[PROBLEM TO WORK ON]: Restate word for word the lines of the records below, starting at the line that contains "Screen dimensions: 893x682" and ending at the line that contains "Focus the Search", with both of those lines included and nothing else.

[RECORDS SHOWN]:
= = =

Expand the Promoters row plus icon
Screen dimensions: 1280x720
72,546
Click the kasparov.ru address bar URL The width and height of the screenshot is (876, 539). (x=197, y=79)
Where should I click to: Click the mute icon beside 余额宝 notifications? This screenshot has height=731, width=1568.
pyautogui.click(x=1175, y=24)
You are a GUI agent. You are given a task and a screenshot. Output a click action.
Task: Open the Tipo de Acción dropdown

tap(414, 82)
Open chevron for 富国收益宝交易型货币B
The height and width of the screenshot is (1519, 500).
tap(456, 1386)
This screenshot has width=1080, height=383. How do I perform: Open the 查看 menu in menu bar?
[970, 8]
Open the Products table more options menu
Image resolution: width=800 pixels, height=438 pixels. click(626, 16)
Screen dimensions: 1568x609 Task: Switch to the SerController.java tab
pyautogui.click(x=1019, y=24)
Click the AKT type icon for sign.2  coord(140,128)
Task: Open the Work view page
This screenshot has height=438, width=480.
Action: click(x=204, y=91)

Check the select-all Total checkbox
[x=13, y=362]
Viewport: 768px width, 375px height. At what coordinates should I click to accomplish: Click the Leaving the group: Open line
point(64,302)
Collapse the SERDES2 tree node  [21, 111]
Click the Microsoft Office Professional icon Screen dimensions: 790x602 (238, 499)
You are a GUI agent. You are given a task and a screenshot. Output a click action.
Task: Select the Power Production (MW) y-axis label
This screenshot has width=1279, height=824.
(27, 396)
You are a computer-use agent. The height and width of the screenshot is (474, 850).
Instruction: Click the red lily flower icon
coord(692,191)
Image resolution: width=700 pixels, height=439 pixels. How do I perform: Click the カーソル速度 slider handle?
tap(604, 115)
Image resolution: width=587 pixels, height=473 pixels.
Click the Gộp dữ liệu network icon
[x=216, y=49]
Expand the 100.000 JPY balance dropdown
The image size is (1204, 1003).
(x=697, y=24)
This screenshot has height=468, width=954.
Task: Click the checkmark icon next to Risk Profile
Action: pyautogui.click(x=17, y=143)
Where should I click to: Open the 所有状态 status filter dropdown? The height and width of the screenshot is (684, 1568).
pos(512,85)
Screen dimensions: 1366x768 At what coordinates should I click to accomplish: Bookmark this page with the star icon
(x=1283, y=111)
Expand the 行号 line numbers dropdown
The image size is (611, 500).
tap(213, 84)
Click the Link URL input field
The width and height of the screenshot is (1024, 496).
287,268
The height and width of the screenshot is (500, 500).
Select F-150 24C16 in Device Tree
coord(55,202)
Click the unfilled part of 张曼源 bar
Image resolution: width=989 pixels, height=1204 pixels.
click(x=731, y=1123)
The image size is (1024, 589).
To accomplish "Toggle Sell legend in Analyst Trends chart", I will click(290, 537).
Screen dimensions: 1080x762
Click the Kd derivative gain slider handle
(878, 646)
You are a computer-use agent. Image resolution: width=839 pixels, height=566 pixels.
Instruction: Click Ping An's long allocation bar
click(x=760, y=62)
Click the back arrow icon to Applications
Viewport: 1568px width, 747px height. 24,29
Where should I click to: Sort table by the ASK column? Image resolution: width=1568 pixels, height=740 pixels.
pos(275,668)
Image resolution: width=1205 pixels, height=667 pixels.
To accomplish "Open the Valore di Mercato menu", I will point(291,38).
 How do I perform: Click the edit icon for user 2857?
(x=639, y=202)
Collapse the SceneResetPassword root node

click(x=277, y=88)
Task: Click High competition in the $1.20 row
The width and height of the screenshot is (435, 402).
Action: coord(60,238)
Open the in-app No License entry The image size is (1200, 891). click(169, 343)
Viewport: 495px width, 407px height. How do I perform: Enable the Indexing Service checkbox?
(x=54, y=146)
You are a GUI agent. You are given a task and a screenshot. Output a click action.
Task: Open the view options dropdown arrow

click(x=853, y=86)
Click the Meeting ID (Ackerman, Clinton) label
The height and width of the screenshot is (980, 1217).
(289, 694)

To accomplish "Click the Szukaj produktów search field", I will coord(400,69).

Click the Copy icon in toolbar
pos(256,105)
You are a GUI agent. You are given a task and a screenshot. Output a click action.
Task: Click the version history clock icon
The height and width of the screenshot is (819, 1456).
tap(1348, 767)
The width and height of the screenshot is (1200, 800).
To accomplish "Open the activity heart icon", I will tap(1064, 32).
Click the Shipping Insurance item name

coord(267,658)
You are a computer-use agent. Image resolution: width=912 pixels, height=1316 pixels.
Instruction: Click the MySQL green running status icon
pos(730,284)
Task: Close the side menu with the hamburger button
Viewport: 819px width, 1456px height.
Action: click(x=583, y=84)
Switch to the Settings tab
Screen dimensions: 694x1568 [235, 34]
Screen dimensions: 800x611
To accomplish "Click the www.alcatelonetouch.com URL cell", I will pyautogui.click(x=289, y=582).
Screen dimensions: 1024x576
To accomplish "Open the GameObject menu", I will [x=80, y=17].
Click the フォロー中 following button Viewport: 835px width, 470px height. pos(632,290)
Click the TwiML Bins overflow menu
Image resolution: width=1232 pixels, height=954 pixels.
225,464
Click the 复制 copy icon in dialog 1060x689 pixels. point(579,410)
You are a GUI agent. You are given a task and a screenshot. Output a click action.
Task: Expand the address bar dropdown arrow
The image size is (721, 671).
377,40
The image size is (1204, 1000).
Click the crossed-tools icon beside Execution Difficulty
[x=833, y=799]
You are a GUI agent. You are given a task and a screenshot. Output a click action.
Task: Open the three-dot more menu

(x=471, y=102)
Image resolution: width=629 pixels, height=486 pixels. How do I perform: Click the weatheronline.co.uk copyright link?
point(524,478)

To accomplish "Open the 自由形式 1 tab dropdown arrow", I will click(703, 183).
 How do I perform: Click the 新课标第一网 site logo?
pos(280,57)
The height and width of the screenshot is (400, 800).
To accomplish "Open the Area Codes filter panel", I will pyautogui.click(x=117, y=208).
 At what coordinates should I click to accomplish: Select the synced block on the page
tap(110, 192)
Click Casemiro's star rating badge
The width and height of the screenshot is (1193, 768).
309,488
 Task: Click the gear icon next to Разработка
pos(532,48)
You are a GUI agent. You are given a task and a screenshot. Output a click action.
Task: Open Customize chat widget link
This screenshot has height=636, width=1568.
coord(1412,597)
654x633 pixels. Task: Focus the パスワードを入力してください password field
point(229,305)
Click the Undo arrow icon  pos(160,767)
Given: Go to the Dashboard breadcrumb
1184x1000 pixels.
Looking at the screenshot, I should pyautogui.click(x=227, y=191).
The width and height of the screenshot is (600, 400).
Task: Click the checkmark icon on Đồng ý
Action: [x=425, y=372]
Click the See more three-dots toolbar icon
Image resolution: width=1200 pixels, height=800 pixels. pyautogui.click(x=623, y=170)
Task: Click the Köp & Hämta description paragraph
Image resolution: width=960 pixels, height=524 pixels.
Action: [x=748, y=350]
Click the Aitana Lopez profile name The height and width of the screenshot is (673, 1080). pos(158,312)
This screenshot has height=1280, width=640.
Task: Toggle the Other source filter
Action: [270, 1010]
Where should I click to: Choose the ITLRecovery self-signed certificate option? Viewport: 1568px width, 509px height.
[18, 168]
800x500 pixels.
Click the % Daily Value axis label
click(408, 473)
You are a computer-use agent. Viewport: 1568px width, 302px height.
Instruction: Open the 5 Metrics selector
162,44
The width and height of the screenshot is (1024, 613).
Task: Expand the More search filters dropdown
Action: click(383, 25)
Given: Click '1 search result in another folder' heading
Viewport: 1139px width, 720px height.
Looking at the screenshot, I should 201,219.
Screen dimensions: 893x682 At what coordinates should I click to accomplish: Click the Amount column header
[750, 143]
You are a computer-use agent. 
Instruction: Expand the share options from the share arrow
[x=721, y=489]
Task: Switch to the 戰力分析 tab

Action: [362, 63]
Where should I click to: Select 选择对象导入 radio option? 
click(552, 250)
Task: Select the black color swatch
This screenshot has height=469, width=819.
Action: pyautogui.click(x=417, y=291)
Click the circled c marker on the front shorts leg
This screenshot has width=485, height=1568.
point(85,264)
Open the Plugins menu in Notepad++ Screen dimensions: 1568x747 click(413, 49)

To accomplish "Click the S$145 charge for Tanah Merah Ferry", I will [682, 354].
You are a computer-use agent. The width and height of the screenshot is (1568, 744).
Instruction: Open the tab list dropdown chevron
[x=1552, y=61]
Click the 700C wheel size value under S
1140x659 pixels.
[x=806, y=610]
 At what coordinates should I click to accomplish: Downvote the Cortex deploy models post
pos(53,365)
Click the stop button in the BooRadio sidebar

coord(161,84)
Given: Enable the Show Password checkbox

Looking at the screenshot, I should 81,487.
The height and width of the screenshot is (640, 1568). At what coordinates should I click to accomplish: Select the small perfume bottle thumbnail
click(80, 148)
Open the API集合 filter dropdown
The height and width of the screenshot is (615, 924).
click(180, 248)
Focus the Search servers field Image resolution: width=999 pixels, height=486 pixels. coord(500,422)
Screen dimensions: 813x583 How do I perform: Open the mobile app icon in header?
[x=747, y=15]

= = =

[ANSWER]:
Screen dimensions: 893x682 At what coordinates should I click to accomplish: Click the Amount column header
[750, 143]
You are a computer-use agent. 
Instruction: Expand the share options from the share arrow
[x=721, y=489]
Task: Switch to the 戰力分析 tab

Action: [362, 63]
Where should I click to: Select 选择对象导入 radio option? 
click(552, 250)
Task: Select the black color swatch
This screenshot has height=469, width=819.
Action: pyautogui.click(x=417, y=291)
Click the circled c marker on the front shorts leg
This screenshot has width=485, height=1568.
point(85,264)
Open the Plugins menu in Notepad++ Screen dimensions: 1568x747 click(413, 49)

To accomplish "Click the S$145 charge for Tanah Merah Ferry", I will [682, 354].
You are a computer-use agent. The width and height of the screenshot is (1568, 744).
Instruction: Open the tab list dropdown chevron
[x=1552, y=61]
Click the 700C wheel size value under S
1140x659 pixels.
[x=806, y=610]
 At what coordinates should I click to accomplish: Downvote the Cortex deploy models post
pos(53,365)
Click the stop button in the BooRadio sidebar

coord(161,84)
Given: Enable the Show Password checkbox

Looking at the screenshot, I should 81,487.
The height and width of the screenshot is (640, 1568). At what coordinates should I click to accomplish: Select the small perfume bottle thumbnail
click(80, 148)
Open the API集合 filter dropdown
The height and width of the screenshot is (615, 924).
click(180, 248)
Focus the Search servers field Image resolution: width=999 pixels, height=486 pixels. coord(500,422)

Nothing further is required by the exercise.